4. — On ne tarit point sur les épigrammes, sarcasmes, quolibets, que s’attire le sieur Poinsinet par sa fatuité et son impudence, malgré la chute générale de son poëme. Il essuya l’autre jour à la Comédie Italienne une mortification bien propre à l’humilier, s’il était susceptible d’humiliation.
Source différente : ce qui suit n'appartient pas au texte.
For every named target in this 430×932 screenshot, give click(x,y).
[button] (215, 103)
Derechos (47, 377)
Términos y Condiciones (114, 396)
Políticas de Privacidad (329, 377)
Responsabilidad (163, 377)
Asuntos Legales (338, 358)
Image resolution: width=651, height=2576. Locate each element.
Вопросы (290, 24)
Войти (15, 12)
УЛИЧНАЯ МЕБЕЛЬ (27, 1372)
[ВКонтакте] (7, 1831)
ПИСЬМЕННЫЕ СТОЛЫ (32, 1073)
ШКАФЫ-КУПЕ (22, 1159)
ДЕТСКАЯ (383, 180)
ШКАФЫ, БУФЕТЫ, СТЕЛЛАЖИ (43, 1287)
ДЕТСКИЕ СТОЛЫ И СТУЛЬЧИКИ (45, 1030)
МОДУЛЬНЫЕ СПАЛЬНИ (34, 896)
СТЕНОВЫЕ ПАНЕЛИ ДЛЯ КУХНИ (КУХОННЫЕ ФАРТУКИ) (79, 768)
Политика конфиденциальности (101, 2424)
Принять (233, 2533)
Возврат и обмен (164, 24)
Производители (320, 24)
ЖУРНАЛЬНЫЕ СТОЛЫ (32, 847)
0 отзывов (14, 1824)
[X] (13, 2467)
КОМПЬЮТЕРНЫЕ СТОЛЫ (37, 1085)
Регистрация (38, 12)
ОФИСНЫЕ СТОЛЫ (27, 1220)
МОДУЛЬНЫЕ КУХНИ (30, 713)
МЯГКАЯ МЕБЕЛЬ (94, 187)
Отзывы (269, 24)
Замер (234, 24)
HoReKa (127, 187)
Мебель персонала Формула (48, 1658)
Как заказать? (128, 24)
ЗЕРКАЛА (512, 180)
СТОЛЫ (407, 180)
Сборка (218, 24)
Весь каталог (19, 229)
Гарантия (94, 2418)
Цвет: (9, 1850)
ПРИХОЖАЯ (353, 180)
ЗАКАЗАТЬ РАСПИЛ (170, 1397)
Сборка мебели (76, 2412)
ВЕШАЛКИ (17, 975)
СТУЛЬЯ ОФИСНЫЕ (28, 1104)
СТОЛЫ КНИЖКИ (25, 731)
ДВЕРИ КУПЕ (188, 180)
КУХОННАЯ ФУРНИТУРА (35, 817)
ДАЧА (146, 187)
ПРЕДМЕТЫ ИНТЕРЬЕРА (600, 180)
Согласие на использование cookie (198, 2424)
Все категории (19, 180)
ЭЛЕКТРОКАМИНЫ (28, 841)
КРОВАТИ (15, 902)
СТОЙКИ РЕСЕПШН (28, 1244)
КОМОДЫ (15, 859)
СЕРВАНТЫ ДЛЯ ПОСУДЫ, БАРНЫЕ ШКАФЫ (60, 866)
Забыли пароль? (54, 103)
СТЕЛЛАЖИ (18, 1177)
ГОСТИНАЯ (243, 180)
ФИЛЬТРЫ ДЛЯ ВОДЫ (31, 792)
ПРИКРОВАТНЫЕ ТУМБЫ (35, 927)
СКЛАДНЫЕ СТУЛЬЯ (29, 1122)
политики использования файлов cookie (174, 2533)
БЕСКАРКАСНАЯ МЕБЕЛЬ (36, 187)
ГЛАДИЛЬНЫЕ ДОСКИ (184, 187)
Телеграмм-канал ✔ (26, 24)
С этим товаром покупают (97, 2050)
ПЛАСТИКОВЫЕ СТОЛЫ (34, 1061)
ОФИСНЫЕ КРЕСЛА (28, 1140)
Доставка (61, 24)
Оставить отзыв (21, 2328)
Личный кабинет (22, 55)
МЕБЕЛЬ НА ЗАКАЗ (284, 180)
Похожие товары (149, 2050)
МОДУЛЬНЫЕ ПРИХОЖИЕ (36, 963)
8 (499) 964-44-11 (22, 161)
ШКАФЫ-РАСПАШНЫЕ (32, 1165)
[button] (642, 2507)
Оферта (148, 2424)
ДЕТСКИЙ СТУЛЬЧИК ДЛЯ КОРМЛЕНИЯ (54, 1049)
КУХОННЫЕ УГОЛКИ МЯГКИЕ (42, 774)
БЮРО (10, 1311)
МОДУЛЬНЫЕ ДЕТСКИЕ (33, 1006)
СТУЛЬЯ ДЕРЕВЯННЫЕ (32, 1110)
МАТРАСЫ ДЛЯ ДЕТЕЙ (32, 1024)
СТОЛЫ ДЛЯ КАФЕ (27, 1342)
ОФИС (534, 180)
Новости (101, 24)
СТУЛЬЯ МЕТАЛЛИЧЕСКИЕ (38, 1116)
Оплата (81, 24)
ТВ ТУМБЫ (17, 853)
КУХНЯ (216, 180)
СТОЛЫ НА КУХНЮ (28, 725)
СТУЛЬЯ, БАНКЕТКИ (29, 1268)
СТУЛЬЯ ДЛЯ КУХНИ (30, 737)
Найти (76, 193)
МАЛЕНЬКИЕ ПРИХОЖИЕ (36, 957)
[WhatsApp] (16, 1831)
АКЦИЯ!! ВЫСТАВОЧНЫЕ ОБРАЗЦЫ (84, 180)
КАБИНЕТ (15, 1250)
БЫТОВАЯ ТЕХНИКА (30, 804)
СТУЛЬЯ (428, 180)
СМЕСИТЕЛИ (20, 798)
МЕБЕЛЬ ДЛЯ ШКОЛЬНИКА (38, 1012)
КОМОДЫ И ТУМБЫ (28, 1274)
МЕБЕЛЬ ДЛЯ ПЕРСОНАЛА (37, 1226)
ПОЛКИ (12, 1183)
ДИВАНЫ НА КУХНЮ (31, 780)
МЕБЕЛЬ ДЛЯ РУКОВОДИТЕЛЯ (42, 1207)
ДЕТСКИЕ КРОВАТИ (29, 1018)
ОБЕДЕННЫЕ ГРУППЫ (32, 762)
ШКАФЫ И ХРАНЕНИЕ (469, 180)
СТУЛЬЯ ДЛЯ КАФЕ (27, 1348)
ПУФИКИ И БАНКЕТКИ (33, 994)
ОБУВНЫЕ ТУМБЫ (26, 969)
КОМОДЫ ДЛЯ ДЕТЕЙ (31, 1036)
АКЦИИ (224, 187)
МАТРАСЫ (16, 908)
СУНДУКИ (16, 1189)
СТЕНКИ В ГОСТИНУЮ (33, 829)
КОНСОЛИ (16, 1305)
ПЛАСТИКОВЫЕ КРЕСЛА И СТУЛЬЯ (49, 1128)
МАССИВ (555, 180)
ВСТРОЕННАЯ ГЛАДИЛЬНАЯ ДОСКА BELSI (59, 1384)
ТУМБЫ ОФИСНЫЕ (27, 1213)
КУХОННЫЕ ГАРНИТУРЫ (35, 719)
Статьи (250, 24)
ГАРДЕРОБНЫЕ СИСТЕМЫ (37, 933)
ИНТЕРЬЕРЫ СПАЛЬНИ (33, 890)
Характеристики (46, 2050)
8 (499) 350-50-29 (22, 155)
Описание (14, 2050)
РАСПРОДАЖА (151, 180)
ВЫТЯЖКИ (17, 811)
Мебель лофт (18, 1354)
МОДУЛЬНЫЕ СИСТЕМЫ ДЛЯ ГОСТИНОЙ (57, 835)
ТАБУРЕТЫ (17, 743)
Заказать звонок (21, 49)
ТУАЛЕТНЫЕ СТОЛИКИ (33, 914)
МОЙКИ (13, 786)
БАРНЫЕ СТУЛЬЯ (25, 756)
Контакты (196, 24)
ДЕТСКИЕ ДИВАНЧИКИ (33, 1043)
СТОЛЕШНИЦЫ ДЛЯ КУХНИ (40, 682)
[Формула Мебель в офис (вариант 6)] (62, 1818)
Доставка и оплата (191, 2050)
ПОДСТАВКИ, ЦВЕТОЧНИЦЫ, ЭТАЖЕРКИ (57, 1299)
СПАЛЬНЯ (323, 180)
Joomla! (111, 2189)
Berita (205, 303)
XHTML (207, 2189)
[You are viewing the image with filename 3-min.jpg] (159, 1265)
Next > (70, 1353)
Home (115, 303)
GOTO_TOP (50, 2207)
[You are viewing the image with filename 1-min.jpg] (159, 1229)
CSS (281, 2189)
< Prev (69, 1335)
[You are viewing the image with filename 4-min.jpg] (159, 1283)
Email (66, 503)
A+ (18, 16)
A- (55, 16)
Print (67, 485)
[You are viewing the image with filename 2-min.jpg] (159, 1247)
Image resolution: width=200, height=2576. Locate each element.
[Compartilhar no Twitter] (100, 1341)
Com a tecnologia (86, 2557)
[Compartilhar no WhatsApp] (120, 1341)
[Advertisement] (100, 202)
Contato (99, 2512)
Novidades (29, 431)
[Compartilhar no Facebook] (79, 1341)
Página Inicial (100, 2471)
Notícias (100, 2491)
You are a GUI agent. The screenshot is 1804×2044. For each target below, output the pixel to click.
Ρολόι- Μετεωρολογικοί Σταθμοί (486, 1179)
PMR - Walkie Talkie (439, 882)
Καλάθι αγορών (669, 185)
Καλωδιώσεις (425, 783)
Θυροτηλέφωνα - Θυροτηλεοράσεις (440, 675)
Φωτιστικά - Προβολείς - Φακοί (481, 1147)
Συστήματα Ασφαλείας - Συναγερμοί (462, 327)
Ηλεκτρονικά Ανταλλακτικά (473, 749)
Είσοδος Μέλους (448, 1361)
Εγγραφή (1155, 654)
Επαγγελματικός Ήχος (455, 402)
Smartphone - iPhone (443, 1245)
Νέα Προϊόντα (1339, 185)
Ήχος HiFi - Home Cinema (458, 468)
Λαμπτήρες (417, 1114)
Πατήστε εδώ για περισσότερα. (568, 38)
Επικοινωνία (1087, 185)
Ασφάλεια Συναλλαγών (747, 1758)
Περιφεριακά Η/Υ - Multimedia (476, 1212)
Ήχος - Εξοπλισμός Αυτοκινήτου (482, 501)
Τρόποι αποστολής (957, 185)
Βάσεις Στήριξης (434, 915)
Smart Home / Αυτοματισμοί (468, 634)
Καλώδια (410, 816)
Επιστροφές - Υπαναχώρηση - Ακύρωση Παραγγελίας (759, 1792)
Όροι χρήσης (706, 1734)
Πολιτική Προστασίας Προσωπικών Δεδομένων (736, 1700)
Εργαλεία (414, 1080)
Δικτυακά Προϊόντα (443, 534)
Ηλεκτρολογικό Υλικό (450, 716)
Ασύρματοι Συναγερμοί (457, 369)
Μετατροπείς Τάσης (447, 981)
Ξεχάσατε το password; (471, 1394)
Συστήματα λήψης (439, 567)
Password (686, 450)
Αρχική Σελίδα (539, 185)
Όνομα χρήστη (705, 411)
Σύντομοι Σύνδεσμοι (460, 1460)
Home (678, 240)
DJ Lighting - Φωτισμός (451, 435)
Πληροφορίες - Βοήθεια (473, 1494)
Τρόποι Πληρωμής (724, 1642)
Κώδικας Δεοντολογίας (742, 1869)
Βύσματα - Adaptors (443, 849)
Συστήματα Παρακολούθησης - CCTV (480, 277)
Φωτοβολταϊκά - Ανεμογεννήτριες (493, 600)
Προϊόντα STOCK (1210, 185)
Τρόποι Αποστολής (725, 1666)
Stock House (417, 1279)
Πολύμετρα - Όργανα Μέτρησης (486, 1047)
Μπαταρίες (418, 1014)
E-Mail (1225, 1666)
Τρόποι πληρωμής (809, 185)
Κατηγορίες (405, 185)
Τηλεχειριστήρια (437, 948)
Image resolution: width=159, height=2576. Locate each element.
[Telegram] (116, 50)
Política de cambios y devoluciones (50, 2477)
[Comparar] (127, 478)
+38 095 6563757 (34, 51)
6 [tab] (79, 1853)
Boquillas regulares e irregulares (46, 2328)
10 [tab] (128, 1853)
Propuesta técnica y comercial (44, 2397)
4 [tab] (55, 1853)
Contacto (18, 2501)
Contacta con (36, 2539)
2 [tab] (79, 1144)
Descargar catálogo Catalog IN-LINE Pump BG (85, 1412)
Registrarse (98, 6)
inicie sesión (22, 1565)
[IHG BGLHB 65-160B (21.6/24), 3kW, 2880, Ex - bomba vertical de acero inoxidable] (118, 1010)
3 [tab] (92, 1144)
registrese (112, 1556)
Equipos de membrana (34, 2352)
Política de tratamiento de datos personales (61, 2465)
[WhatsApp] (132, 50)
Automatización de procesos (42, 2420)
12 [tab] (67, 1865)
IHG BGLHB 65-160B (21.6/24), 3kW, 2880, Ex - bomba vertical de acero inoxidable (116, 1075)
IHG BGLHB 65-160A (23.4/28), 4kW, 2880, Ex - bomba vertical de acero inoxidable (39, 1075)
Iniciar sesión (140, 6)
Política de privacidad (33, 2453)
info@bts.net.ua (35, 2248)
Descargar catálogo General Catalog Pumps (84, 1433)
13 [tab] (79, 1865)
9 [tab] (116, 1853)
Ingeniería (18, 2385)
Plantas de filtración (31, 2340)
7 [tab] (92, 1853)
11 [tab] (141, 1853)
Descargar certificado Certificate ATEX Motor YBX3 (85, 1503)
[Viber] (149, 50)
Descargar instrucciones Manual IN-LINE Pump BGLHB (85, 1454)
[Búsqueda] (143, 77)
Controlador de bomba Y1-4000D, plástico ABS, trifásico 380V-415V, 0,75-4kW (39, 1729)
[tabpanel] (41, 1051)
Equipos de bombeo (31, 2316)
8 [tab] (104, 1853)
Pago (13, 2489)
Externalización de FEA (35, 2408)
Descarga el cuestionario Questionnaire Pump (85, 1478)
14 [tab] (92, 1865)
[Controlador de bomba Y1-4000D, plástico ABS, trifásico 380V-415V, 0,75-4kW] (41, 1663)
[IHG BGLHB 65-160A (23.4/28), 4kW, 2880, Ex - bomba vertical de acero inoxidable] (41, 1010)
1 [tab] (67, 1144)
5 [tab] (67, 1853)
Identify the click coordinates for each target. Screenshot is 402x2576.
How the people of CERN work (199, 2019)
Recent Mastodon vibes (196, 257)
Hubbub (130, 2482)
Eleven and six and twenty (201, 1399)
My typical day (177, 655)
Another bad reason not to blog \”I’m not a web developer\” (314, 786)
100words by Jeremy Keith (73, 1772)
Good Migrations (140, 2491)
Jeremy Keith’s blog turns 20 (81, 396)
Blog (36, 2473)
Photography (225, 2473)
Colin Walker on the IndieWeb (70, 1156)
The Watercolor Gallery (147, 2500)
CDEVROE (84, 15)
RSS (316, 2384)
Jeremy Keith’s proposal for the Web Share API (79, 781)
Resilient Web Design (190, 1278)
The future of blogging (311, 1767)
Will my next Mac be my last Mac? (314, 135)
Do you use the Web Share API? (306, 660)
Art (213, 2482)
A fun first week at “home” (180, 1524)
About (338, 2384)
M. le marquis de Sennecterre, l’aveugle, était au foyer de ce spectacle où la conversation étant tombée sur le nouvel opéra ; il dit à son laquais qui le conduit : « Quand l’auteur paraîtra ici, faites-le venir à moi, que je lui fasse mon compliment. » Poinsinet se présente ; le domestique l’arrête, le mène au marquis qui l’embrasse tendrement, et s’écrie : « Mon cher maître, recevez mon remerciement du plaisir que vous m’avez fait ; votre opéra est plein de beautés, la musique en est délicieuse ; il est fâcheux que vous ayez eu à travailler sur des paroles aussi ingrates. » Et tout le monde de rire.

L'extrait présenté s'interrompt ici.